Esta é a segunda vez que sou chamado para substituir um ator faltando pouco tempo para estréia, acho que faz parte do meu karma... Pedi muita força a minha fé e meus amigos. Tive um suporte sensacional e um emocional muito centrado. Pude me dedicar com cuidado e surpreendentemente decorei o texto com um facilidade assustadora. Acho que o teatro quando sente que o espetáculo está correndo o risco de não acontecer, abraça qualquer um que apareça para ajudar, seja da forma que for.

O espetáculo pós moderno de Sarah Kane trazia particularidades nunca antes vividas por mim em qualquer outro personagem ou peça. Os atores deveriam ficar de pé durante praticamente uma hora de espetáculo, e não existia contra-cena mas sim um diálogo direto com a platéia, algo que para mim foi muito desafiador, penetrar no olhar daquele que nunca ou raramente encarei durante meu ofício. Algo que exigiu uma concentração e uma força surreais.
Foi muito importante para mim passar por todo esse desafio como pessoa e como profissional. Recebi um acolhimento dos colegas de trabalho e do diretor que me facilitou muito durante o percurso. Fora uma grande parceira que tem me ajudado em diversos aspectos. Acredito que tudo isto foi imprescindível para que ocorresse tudo da forma que ocorreu.

Não posso deixar de relatar que na minha última apresentação acabei me sentindo fraco e tive que sair de cena, o que me conforta é que deveriam faltar apenas 10 minutos de espetáculo, e por sorte o ator que eu estava substituindo estava na platéia e sabia o texto. Eu me senti fraco desde o meio do espetáculo e resisti até meu máximo, mas se eu não saísse de cena eu cairia no chão.. e o que não ocorreu em cena ocorreu assim que saí dela. Cai na coxia e lá fiquei até o espetáculo acabar e o elenco me encontrar desmaiado no chão.

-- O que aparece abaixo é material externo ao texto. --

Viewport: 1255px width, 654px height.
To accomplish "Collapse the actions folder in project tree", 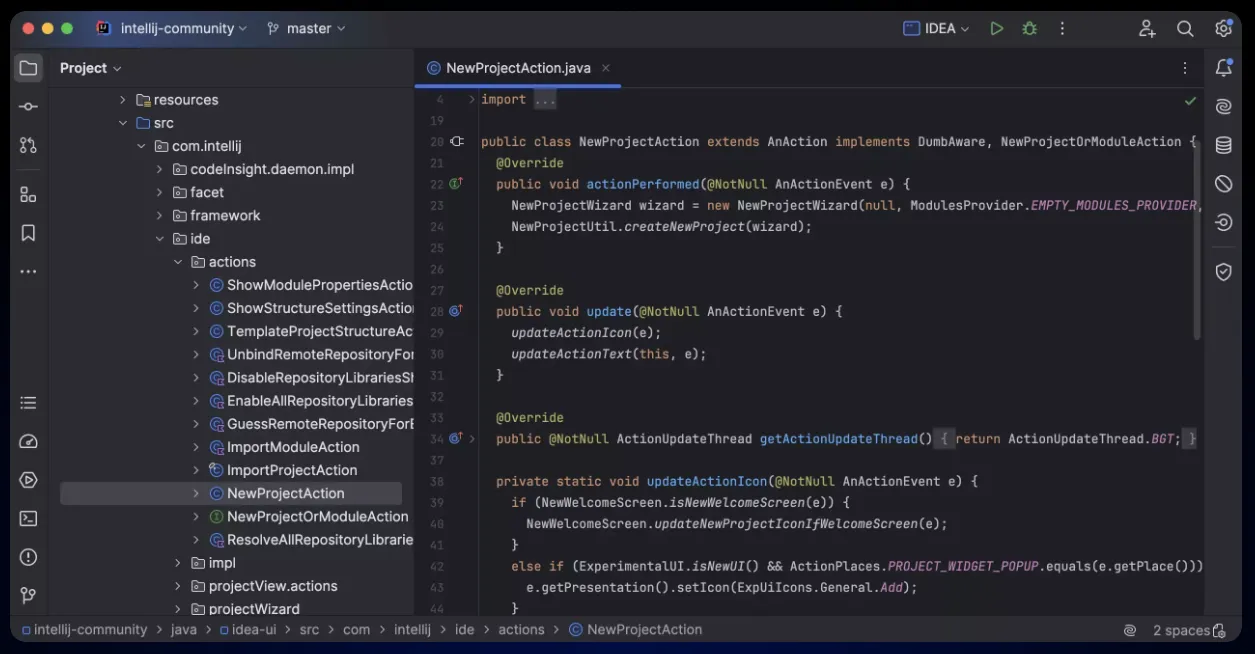I will 178,262.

Acredito que a soma de iluminação muito forte, ar condicionado razoavelmente fraco e figurino pesado tenham contribuído para esse resultado. Fora o nervosismo de entrar em cena com poucos dias de ensaio. Mas não me machuquei e estou bem, firme, forte e grato por tudo que vivi.
Esse post eu dedico aos responsáveis pelo desafio enfrentado, a todos que me auxiliaram direta ou indiretamente no processo, a essa parceira que trouxe uma nova energia para mim, aquele leitor que me mandou um e-mail revigorante sobre a importância de meus relatos aqui, aqueles que cuidaram de mim quando me encontraram desmaiado. A todos vocês, muito obrigado de coração!